Well, no, not really. It’s kind of its own thing. That’s the nature of live performance: it is a living thing, and it never stops changing.

I’m always skeptical about doing shows when I’m trying to commit to other things. Like study. Or novel revision. And sure enough, I got very little of either of those things done over the last three days, which I made myself promise I would use for both of those things. Or at least the study bit. I mean I did a bit, but it was a reading I was meant to have done earlier in the week anyway, so how much it ‘counts’ is a dubious calculation at best.

But I’m glad I did this show. I needed to act again. I had a small, precise part, something I could sink my teeth into without having to remember a whole ton of stuff, and I had a lot of fun doing it. It was very flattering to be asked to come in and fill the role when the original actor had to quite due to work commitments (who is, incidentally, a brilliant actor and directed me in my favourite role I’ve ever played, Giles Corey, in The Crucible), and an absolute delight to get to work with such a talented and committed cast and crew, many of whom I have had the privilege of working with before as well.

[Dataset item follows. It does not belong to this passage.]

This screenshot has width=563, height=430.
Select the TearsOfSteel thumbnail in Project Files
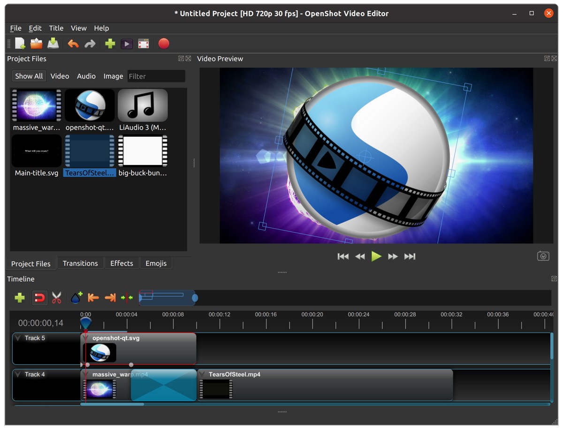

I could say that acting is another form of storytelling and that’s what’s so great about it, but it’s nothing so abstract or philosophical as that, truth be told. Acting makes my blood flow. That’s really all there is to it. That’s why I do it. Everything else is just a bonus.

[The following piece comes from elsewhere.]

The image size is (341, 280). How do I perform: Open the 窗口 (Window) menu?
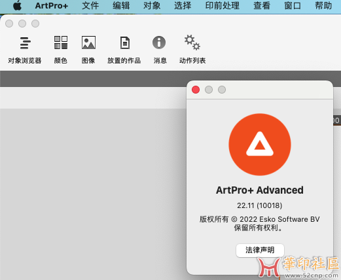point(293,6)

And now I have a void where the show used to be, and I need to try and let myself not rush to fill it. I need to let myself reach outwards instead of pour inwards, to expand instead of contract, and return to the other things that I was absorbed in the enjoyment of before the play, and the people in it. Study. Tallulah. Evenings to fill with application, mornings to rise into and stretch out from through the rest of the day, the week, the year, the moment. Other things. Things that have their own places. I need to let them stay in those places, and let this void have its own.

Because for all the disruption that this has caused me in terms of focus and my budding schedule, I would do it again in a heartbeat.

Later. Like next year later. But still.

And honestly, I haven’t really missed any more study than usual this week. I’ve never used weekends for it up to this point. However, I haven’t had assignments to do either, so the next couple of evenings are going to be so much fun. Time to catch up. I’m worried that the quality of my work is not going to be particularly great. But if I’ve learnt anything from the past year and two-thirds of writing, it’s that doing the work and letting it be what it is is not just the hardest part, but also the most satisfying, the most affirming. To let go, and keep going.